UKIP’s National Executive Committee (NEC) has declared UKIP MEP and leadership favourite Steven Woolfe “ineligible” to stand in the up-and-coming contest.
The NEC claimed he is “ineligible as a result of a late submission”. It has also been claimed that he failed to renew his party membership and to declare a drink driving conviction when he stood and a Police Crime Commissioner in 2012.
Two of the three voting members of the NEC selected for the panel have expressed private opposition to Mr Woolfe’s candidacy, according to sources close to Mr. Woolfe, and some members are accused of having private connection to rival candidates.
Three other members of the NEC – Victoria Ayling, Mick McGough and Ray Finch – have promptly resigned in protest of Mr. Woolfe being blocked.
In a joint letter, they said members of the NEC had placed “personal ambitions, loyalties and jealousies at the heart of their decision-making” and displayed an “escalating megalomania”.
Mr. Woolfe claimed in a statement that the NEC “has proven it is not fit for purpose and it has confirmed many members fear that it is neither effective nor professional in the way it governs the party.

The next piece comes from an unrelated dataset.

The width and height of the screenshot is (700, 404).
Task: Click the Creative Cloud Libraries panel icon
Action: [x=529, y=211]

“The NEC panel have even accepted they were wrong to raise questions of my membership of the party, as I have been a full member since 2011”.
He also said that “highly confidential information about me held in party documents has been leaked to the press and the NEC have not sought to investigate this gross breach of privacy” and “the NEC’s treatment of Nathan Gill over the past two weeks has also been totally unacceptable”.

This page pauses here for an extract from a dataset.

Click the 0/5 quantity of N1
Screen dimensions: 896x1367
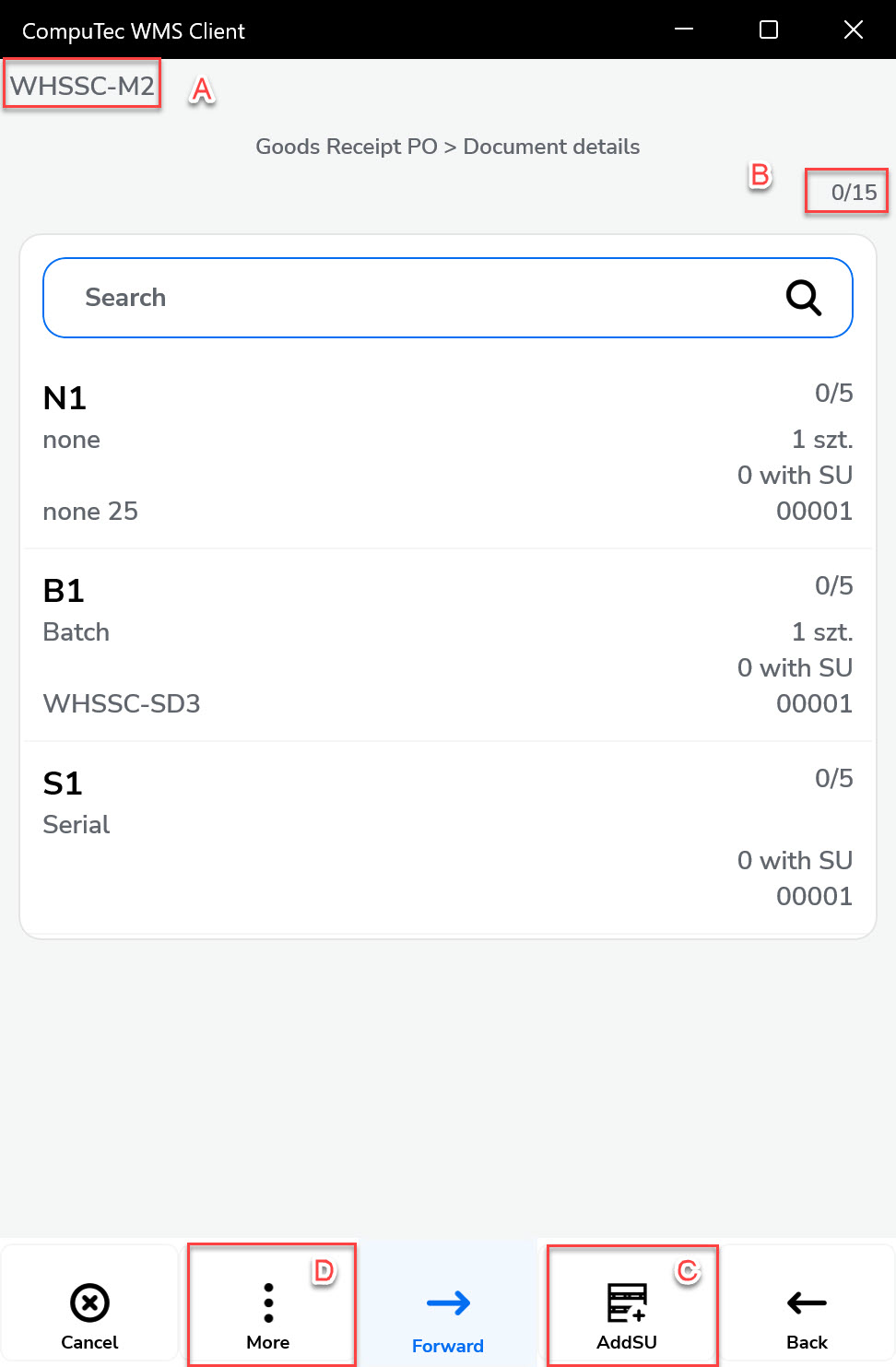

“If I were on the ballot, I would have fought to reform the internal structure of UKIP including the NEC. UKIP must professionalise and it cannot do that with an unfit NEC”, he added, concluding: “Although I am out of the contest I wish the other candidates well and hope they can show UKIP has a positive, inclusive, patriotic vision for Britain.”
Those who were allowed on the ballot are Diane James, the new frontrunner and a former parliamentary candidate, Bill Etheridge, an MEP, Elizabeth Jones, a deputy chairman of UKIP’s Lambeth branch, Jonathan Arnott, also an MEP, Lisa Duffy, a party organiser, and Phillip Broughton, a former candidate.

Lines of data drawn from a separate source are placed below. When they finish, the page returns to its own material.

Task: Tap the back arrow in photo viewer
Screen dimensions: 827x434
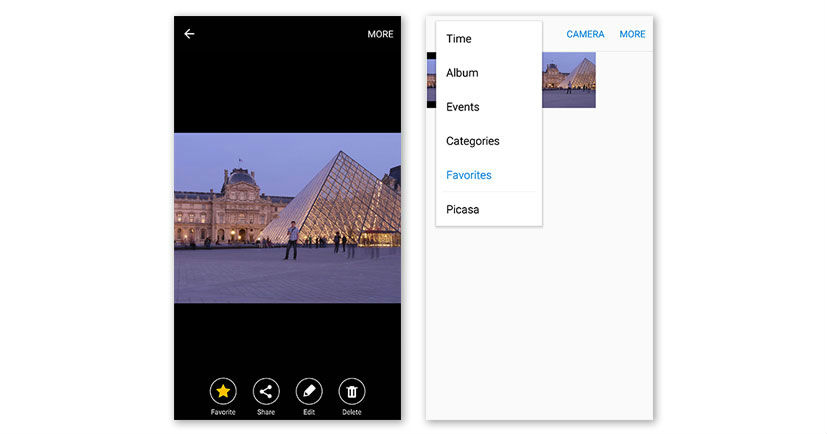Action: [189, 34]
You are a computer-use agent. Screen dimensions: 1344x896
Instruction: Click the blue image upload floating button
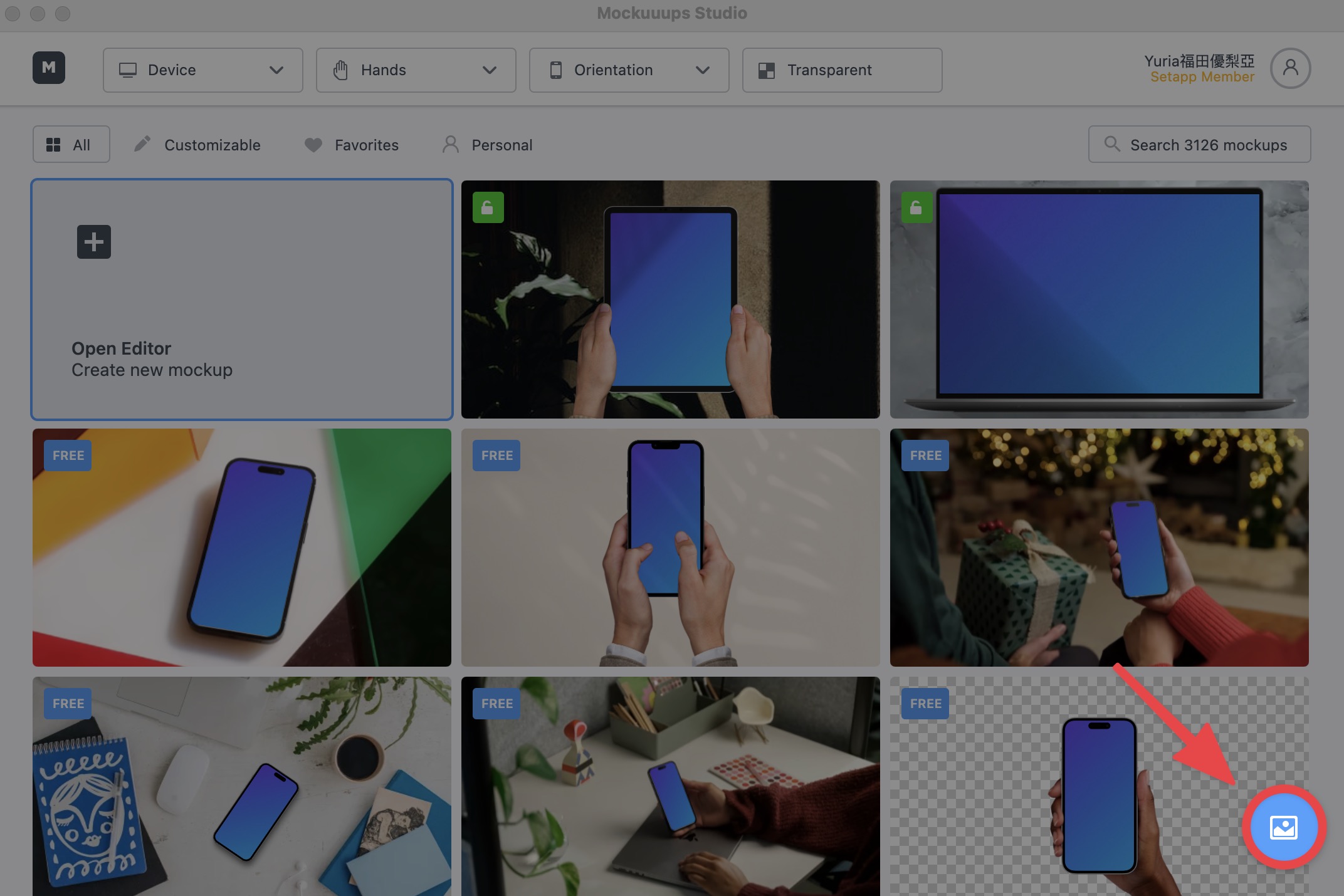pos(1283,827)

Mr. Woolfe, the party’s migration spokesman, became an MEP for the North West in 2014. He has long been seen as the strong favourite to replace Nigel Farage. As a working class lawyer from the North of England, it is thought he can reach out to both ex-Labour voters in the North and Southern Tory voters.
The decision comes after UKIP MEP Victoria Ayling claimed last night that there is “a coup attempt via the NEC by Carswell/Hamilton” to keep leadership favourite Steven Woolfe MEP off the ballot paper.
UKIP donor Aaron Banks levelled the same allegation this morning.
Mr. Woolfe says IT problems meant that he missed the midday deadline to submit his candidacy forms by 17 minutes. He has since produced email evidence suggesting the £5,000 application fee was paid in time.
He told the BBC Radio 4 Today this Monday: “I did feel like I was in a scene from Little Britain’s ‘computer say no’. But at 11.35am yesterday I managed to be on the phone with my bank to prove that the £5,000 had been transferred over.”
The problems demonstrated why UKIP “really do need to professionalise”, he said.
Asked if he would pursue legal action if his application was rejected, he replied: “I hope it wouldn’t come to that. Hopefully they recognise that everybody in the country now sometimes looks at their computer screens and screams at it when something is not working, but we have a system in place that didn’t seem to work properly that day.”